Publié le 17 juillet 2016 à 19h47 - Dernière mise à jour le 28 octobre 2022 à 15h30
Programmé de longue date ce 16 juillet au soir au Théâtre Antique d’Orange, ce «Requiem» de Verdi allait prendre une dimension toute particulière quelques heures après le massacre de la Promenade des Anglais à Nice. Pas de minute de silence mais, comme l’annonçait Jean-Louis Grinda avant le concert, devant le mur coloré en tricolore, «un requiem donné en forme d’hommage aux victimes de la barbarie». Dès lors, le fracas d’ouverture du «Dies Irae», cuivres tonitruants du jugement dernier, la plainte douce de l’«Agnus Dei» et la marche funèbre du Lux Aeterna allaient prendre une densité peu commune ; et les illustrations animées du dessinateur Philippe Druillet projetées sur le mur allaient donner une dimension hors du commun à cette interprétation.

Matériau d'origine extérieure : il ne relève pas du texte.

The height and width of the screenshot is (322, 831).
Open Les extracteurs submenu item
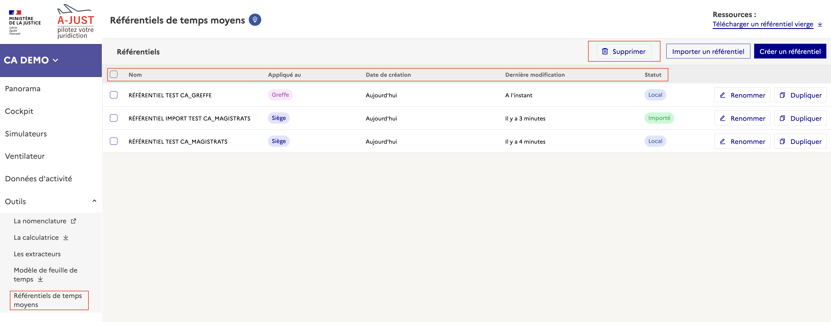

Druillet, on aime ou non. Personnellement ses albums sont en bonne place dans la bibliothèque familiale, les aventures de Lone Sloane, Vuzz, Yragaël et les autres ayant animé mes lectures d’adolescent et de post ado. L’œil était sur le mur et regardait le monde. Fin des temps, jugement dernier, angoisse et paix : de son univers onirique, Druillet n’a aucune peine à sortir tout un peuple et ses monstres en quête de repos éternel. Couleurs agressives, dessins achevés, calages soignés : les fans sont conquis. D’autant plus que l’accord avec la musique est parfait. La musique, c’est d’abord un excellent orchestre national du Capitole de Toulouse placé sous la direction efficace de son chef Tugan Sokhiev. Ce dernier n’a eu de cesse, tout au long de la soirée, d’essayer de gommer les imperfections liées aux rafales du Mistral pour livrer un ensemble orchestre-chœur-solistes, cohérent et raccord. Il y est arrivé à force de travail. Très beau chœur que celui de l’Orfeon Donostiarra superbement préparé par son chef José Antonio Sainz Alfaro avec de la puissance du côté masculin, de l’élégance et de la finesse chez les pupitres féminins. Les quatre solistes se sont battus en permanence contre ce vent mauvais, rappelant combien être confronté à ce lieu si particulier est périlleux. Mais si tout ne fut pas parfait, les quatre sont arrivés à se hisser à la hauteur de cet événement hors du commun. A commencer par la soprano italienne Erika Grimaldi, remplaçant au pied levé Krassimira Stoyanova, qui vivait ainsi son baptême du chant à Orange. La jeune femme a laissé entrevoir de belles qualités, parvenant à monter très haut et à se faire entendre. Ekatarina Gubanova a su imposer son beau mezzo, voix de velours dans les moments plus paisibles délivrés par la partition. Joseph Calleja est toujours aussi imposant et puissant, seulement contrarié à trois ou quatre reprises par les conditions météo, tout comme Vitalij Kowaljow, basse dont la tessiture lui permet aussi une certaine facilité dans les aigus. Toutes et tous ont donné à ce «Requiem» cette dimension si particulière liée au contexte. Qu’ils en soient remerciés.